One afternoon, Bhuvana gives all the money she has on her person to Pandi and convinces him to take her out to lunch at a restaurant. After eating his lunch, he went outside to wash his hands and saw his sister and her boyfriend having a conversation. Pandi chases the motorbike on an auto, leaving Bhuvana stuck with the bill and no money, having given it all to Pandi. When Pandi eventually catches up with the boyfriend, the boyfriend tells him that they are seriously in love, and he is going to be coming over to their place with his parents to ask for her hand in marriage. Everything was going well until a couple days later, Sundarapandi wanted the money to buy the jewellery. Pandi's family receives a shock as Sivagami cannot find the money that they have saved up to pay for the wedding. Since Pandi is already a known troublemaker and has been to jail already, Sundarapandi blames Pandi and kicks him out of the house. This happens in front of Bhuvana, who has come to see where he has been the last few days and why he ran away at the restaurant. This incident with Sundarapandi accusing Pandi of taking the money has convinced her that he took her money the other day and ran and also just using her. In the end, it turns out that Rajapandi has run away from the house with his lover and with the money.

Pandi consoles Sundarapandi.
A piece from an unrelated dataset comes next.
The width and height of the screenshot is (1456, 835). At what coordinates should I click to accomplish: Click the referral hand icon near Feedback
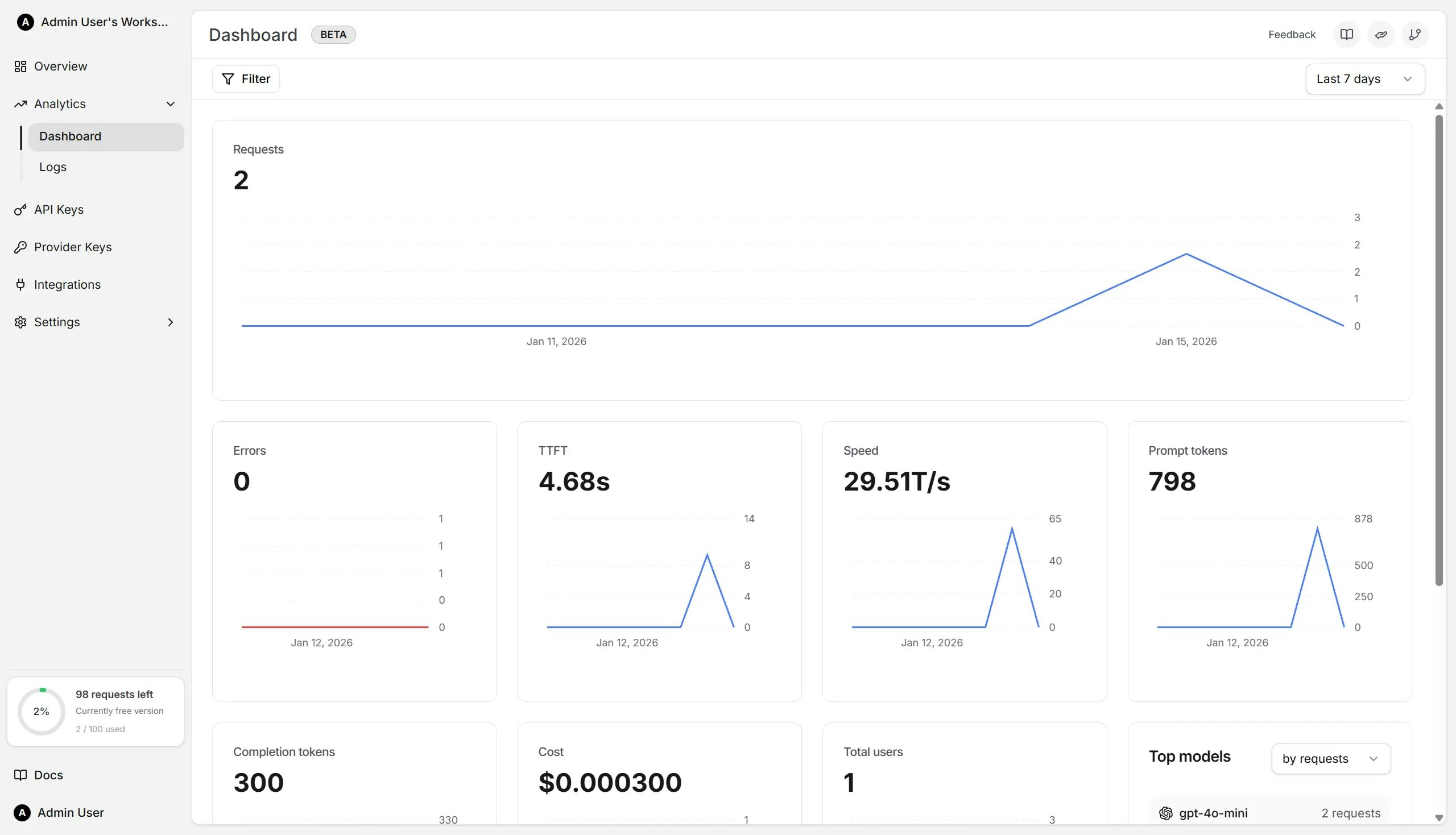(x=1381, y=35)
Pandi borrows money from a private money lender and completes the wedding. Meanwhile, Pandi tries to make amends with Bhuvana, but she will not hear any of it. Sundarapandi, seeing the argument, went over and told Bhuvana the truth and how he misjudged his son and that it was not him who took the money. The following day, Sundarapandi went to Bhuvana's house to ask her father Periyamaayan to fix a marriage between Pandi and Bhuvana. Periyamaayan, upon hearing this, gets furious. He is the local police inspector and knows all about Pandi's past. He refuses to marry his daughter to a criminal. Periyamaayan arranges a marriage for Bhuvana, but she went to Sundarapandi to say that she will die before marrying another person than Pandi. Pandi snatched Bhuvana from her house, takes her to the police station, and asks her father to approve of their marriage. Periyamaayan gets angry and says that Bhuvana is not his daughter any more and that he will think his daughter eloped and lost. Pandi marries Bhuvana and as police protection, Periyamaayan watches her getting married.

Determined to pay back the loan and help his family overcome their financial constraint, Pandi decides to go abroad and work as conservancy staff. He manages to stabilise his family with his earnings as well as pays back the debts to the private money lender.

In the present, Pandi returns to Usilampatti from Malaysia. His friends and family cry after seeing him. He is shocked to find his mother dead. His friends reveals that his mother's death was not natural, so he decides to avenge the killers. He finds that Sundarapandi's colleague hired a killer to kill him using a lorry, and his mother died, as a result. He beats him up at the local temple festival. When Pandi takes a knife to kill him, he refused knowing his duty towards his family, and decides to leave it in hands of God.

==Soundtrack==
The soundtrack was composed by Srikanth Deva. It features a remixed version of the song "Maasimaasam" from Dharma Durai (1991).

| Song | Singers | Lyrics |
| "Un Kangal" | Raghava Lawrence, Jey | Na. Muthukumar |
| "Oorai Suthum" | Senthildass Velayutham | Nanadala |
| "Pattayakilappu" | Naveen Madhav, Anuradha Sriram |
| "Aatha Nee" | Deva |
| "Aadiadangum" | Senthildass Velayutham, Grace Karunas |
| "Kuthu Madhippa" | Suchitra, Benny Dayal | Perarasu |
| "Masimaasam" Remix | Sathyan, Megha | Panchu Arunachalam |

==Critical reception==
Sify wrote, "[Lawrence] has one single expression throughout Pandi whether he is sad, happy, singing songs or fighting! Added to that it is a typical mass masala film that leaves you with a migraine". Malathi Rangarajan of The Hindu gave a more positive review, saying the film "transcends melodrama, thanks to commendable performances from veterans Nasser, [Saranya] and Ilavarasu". She added that Lawrence "is convincing enough as the small town school dropout who works abroad as a labourer", and "Credible story, racy narration and natural dialogue are the other appealing aspects of Paandi". The film was also reviewed by Benina of Kalki.